PROBLEM STATEMENT =
Retype the entries in full.

....

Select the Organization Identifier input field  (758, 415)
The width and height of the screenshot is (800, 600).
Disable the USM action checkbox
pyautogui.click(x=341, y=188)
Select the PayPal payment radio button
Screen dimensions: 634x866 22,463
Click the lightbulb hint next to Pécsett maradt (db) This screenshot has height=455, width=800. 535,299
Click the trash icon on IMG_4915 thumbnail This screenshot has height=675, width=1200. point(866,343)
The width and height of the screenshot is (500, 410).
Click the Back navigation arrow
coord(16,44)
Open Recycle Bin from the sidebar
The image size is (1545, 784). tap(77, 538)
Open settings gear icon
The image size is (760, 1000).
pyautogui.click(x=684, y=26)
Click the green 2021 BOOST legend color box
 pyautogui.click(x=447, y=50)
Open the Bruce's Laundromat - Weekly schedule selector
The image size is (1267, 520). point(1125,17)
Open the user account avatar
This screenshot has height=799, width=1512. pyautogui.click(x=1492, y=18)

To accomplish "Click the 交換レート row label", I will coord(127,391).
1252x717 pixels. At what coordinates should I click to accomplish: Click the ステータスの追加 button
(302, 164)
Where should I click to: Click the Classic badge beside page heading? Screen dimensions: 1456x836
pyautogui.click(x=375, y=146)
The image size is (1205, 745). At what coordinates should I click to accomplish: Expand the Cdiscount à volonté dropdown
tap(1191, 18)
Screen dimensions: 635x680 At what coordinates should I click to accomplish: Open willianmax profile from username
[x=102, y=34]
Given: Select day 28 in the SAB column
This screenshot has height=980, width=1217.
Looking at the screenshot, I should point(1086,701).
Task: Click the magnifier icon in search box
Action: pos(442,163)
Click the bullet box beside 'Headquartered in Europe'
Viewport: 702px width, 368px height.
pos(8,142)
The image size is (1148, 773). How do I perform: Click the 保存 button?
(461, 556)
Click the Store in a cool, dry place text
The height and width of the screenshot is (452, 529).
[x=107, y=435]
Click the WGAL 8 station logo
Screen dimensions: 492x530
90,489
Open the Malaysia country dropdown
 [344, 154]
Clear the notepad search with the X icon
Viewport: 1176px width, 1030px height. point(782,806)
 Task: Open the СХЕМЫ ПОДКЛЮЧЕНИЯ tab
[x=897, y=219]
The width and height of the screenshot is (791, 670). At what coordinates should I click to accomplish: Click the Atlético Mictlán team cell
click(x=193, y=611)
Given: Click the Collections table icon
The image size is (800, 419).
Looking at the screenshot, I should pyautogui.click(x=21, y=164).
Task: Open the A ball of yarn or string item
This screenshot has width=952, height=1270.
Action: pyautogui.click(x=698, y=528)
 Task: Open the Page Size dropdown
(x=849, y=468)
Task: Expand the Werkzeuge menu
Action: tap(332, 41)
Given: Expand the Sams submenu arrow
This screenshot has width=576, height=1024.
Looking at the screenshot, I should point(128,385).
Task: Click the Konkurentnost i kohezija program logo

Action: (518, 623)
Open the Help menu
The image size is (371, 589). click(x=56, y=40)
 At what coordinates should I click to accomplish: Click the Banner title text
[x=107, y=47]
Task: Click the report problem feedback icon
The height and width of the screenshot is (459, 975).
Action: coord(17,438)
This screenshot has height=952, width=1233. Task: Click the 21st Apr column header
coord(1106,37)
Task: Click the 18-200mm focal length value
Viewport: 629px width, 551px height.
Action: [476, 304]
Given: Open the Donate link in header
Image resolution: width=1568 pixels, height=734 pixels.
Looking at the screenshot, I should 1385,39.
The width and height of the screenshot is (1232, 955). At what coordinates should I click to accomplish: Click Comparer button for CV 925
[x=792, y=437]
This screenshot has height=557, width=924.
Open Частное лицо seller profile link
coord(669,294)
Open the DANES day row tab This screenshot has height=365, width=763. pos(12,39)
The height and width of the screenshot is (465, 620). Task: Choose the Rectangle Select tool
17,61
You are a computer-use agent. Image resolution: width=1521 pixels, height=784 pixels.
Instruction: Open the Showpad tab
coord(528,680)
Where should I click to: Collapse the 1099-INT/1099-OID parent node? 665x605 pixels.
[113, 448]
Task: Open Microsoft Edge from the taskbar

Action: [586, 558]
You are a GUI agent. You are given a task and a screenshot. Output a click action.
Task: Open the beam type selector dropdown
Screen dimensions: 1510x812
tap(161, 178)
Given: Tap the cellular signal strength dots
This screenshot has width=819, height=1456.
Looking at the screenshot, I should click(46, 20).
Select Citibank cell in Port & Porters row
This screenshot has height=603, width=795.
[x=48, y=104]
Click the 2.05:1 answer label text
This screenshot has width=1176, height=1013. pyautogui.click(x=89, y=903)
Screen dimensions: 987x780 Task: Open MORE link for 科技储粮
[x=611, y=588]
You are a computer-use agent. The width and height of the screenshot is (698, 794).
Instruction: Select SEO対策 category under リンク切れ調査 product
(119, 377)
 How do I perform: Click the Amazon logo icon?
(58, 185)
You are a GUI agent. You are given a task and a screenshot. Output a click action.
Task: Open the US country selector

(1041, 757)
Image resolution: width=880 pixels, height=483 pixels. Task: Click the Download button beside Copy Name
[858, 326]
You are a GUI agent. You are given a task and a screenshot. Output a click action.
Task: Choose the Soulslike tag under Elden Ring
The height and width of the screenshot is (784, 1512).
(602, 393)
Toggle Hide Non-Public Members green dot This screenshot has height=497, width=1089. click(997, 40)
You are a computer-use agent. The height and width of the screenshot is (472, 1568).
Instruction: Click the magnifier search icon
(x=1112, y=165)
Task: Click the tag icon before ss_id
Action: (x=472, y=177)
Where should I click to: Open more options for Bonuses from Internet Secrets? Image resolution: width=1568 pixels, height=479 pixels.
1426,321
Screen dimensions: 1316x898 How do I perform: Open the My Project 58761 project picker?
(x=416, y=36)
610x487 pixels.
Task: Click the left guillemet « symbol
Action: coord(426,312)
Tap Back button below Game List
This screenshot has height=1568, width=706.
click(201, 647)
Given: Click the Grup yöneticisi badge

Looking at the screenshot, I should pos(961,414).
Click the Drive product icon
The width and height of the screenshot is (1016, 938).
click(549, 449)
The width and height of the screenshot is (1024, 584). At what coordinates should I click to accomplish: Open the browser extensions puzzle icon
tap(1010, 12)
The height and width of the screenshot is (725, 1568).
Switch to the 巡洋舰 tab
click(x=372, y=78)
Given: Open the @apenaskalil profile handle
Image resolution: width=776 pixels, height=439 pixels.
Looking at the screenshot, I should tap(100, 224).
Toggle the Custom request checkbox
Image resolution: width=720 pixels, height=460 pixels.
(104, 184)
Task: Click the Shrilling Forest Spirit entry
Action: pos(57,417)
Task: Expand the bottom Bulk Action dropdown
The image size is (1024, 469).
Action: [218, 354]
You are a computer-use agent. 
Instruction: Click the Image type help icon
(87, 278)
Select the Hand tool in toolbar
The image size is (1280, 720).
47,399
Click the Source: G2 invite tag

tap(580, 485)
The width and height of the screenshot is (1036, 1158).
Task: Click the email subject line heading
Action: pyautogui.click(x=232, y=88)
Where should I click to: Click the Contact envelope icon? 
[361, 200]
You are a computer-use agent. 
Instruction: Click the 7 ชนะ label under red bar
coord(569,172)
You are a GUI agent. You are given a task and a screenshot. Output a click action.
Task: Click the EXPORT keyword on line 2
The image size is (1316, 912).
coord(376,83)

....

RESPONSE =
Select the Organization Identifier input field  (758, 415)
The width and height of the screenshot is (800, 600).
Disable the USM action checkbox
pyautogui.click(x=341, y=188)
Select the PayPal payment radio button
Screen dimensions: 634x866 22,463
Click the lightbulb hint next to Pécsett maradt (db) This screenshot has height=455, width=800. 535,299
Click the trash icon on IMG_4915 thumbnail This screenshot has height=675, width=1200. point(866,343)
The width and height of the screenshot is (500, 410).
Click the Back navigation arrow
coord(16,44)
Open Recycle Bin from the sidebar
The image size is (1545, 784). tap(77, 538)
Open settings gear icon
The image size is (760, 1000).
pyautogui.click(x=684, y=26)
Click the green 2021 BOOST legend color box
 pyautogui.click(x=447, y=50)
Open the Bruce's Laundromat - Weekly schedule selector
The image size is (1267, 520). point(1125,17)
Open the user account avatar
This screenshot has height=799, width=1512. pyautogui.click(x=1492, y=18)

To accomplish "Click the 交換レート row label", I will coord(127,391).
1252x717 pixels. At what coordinates should I click to accomplish: Click the ステータスの追加 button
(302, 164)
Where should I click to: Click the Classic badge beside page heading? Screen dimensions: 1456x836
pyautogui.click(x=375, y=146)
The image size is (1205, 745). At what coordinates should I click to accomplish: Expand the Cdiscount à volonté dropdown
tap(1191, 18)
Screen dimensions: 635x680 At what coordinates should I click to accomplish: Open willianmax profile from username
[x=102, y=34]
Given: Select day 28 in the SAB column
This screenshot has height=980, width=1217.
Looking at the screenshot, I should point(1086,701).
Task: Click the magnifier icon in search box
Action: pos(442,163)
Click the bullet box beside 'Headquartered in Europe'
Viewport: 702px width, 368px height.
pos(8,142)
The image size is (1148, 773). How do I perform: Click the 保存 button?
(461, 556)
Click the Store in a cool, dry place text
The height and width of the screenshot is (452, 529).
[x=107, y=435]
Click the WGAL 8 station logo
Screen dimensions: 492x530
90,489
Open the Malaysia country dropdown
 [344, 154]
Clear the notepad search with the X icon
Viewport: 1176px width, 1030px height. point(782,806)
 Task: Open the СХЕМЫ ПОДКЛЮЧЕНИЯ tab
[x=897, y=219]
The width and height of the screenshot is (791, 670). At what coordinates should I click to accomplish: Click the Atlético Mictlán team cell
click(x=193, y=611)
Given: Click the Collections table icon
The image size is (800, 419).
Looking at the screenshot, I should pyautogui.click(x=21, y=164).
Task: Open the A ball of yarn or string item
This screenshot has width=952, height=1270.
Action: pyautogui.click(x=698, y=528)
 Task: Open the Page Size dropdown
(x=849, y=468)
Task: Expand the Werkzeuge menu
Action: tap(332, 41)
Given: Expand the Sams submenu arrow
This screenshot has width=576, height=1024.
Looking at the screenshot, I should point(128,385).
Task: Click the Konkurentnost i kohezija program logo

Action: (518, 623)
Open the Help menu
The image size is (371, 589). click(x=56, y=40)
 At what coordinates should I click to accomplish: Click the Banner title text
[x=107, y=47]
Task: Click the report problem feedback icon
The height and width of the screenshot is (459, 975).
Action: coord(17,438)
This screenshot has height=952, width=1233. Task: Click the 21st Apr column header
coord(1106,37)
Task: Click the 18-200mm focal length value
Viewport: 629px width, 551px height.
Action: [476, 304]
Given: Open the Donate link in header
Image resolution: width=1568 pixels, height=734 pixels.
Looking at the screenshot, I should 1385,39.
The width and height of the screenshot is (1232, 955). At what coordinates should I click to accomplish: Click Comparer button for CV 925
[x=792, y=437]
This screenshot has height=557, width=924.
Open Частное лицо seller profile link
coord(669,294)
Open the DANES day row tab This screenshot has height=365, width=763. pos(12,39)
The height and width of the screenshot is (465, 620). Task: Choose the Rectangle Select tool
17,61
You are a computer-use agent. Image resolution: width=1521 pixels, height=784 pixels.
Instruction: Open the Showpad tab
coord(528,680)
Where should I click to: Collapse the 1099-INT/1099-OID parent node? 665x605 pixels.
[113, 448]
Task: Open Microsoft Edge from the taskbar

Action: [586, 558]
You are a GUI agent. You are given a task and a screenshot. Output a click action.
Task: Open the beam type selector dropdown
Screen dimensions: 1510x812
tap(161, 178)
Given: Tap the cellular signal strength dots
This screenshot has width=819, height=1456.
Looking at the screenshot, I should click(46, 20).
Select Citibank cell in Port & Porters row
This screenshot has height=603, width=795.
[x=48, y=104]
Click the 2.05:1 answer label text
This screenshot has width=1176, height=1013. pyautogui.click(x=89, y=903)
Screen dimensions: 987x780 Task: Open MORE link for 科技储粮
[x=611, y=588]
You are a computer-use agent. The width and height of the screenshot is (698, 794).
Instruction: Select SEO対策 category under リンク切れ調査 product
(119, 377)
 How do I perform: Click the Amazon logo icon?
(58, 185)
You are a GUI agent. You are given a task and a screenshot. Output a click action.
Task: Open the US country selector

(1041, 757)
Image resolution: width=880 pixels, height=483 pixels. Task: Click the Download button beside Copy Name
[858, 326]
You are a GUI agent. You are given a task and a screenshot. Output a click action.
Task: Choose the Soulslike tag under Elden Ring
The height and width of the screenshot is (784, 1512).
(602, 393)
Toggle Hide Non-Public Members green dot This screenshot has height=497, width=1089. click(997, 40)
You are a computer-use agent. The height and width of the screenshot is (472, 1568).
Instruction: Click the magnifier search icon
(x=1112, y=165)
Task: Click the tag icon before ss_id
Action: (x=472, y=177)
Where should I click to: Open more options for Bonuses from Internet Secrets? Image resolution: width=1568 pixels, height=479 pixels.
1426,321
Screen dimensions: 1316x898 How do I perform: Open the My Project 58761 project picker?
(x=416, y=36)
610x487 pixels.
Task: Click the left guillemet « symbol
Action: coord(426,312)
Tap Back button below Game List
This screenshot has height=1568, width=706.
click(201, 647)
Given: Click the Grup yöneticisi badge

Looking at the screenshot, I should pos(961,414).
Click the Drive product icon
The width and height of the screenshot is (1016, 938).
click(549, 449)
The width and height of the screenshot is (1024, 584). At what coordinates should I click to accomplish: Open the browser extensions puzzle icon
tap(1010, 12)
The height and width of the screenshot is (725, 1568).
Switch to the 巡洋舰 tab
click(x=372, y=78)
Given: Open the @apenaskalil profile handle
Image resolution: width=776 pixels, height=439 pixels.
Looking at the screenshot, I should tap(100, 224).
Toggle the Custom request checkbox
Image resolution: width=720 pixels, height=460 pixels.
(104, 184)
Task: Click the Shrilling Forest Spirit entry
Action: pos(57,417)
Task: Expand the bottom Bulk Action dropdown
The image size is (1024, 469).
Action: [218, 354]
You are a computer-use agent. 
Instruction: Click the Image type help icon
(87, 278)
Select the Hand tool in toolbar
The image size is (1280, 720).
47,399
Click the Source: G2 invite tag

tap(580, 485)
The width and height of the screenshot is (1036, 1158).
Task: Click the email subject line heading
Action: pyautogui.click(x=232, y=88)
Where should I click to: Click the Contact envelope icon? 
[361, 200]
You are a computer-use agent. 
Instruction: Click the 7 ชนะ label under red bar
coord(569,172)
You are a GUI agent. You are given a task and a screenshot. Output a click action.
Task: Click the EXPORT keyword on line 2
The image size is (1316, 912).
coord(376,83)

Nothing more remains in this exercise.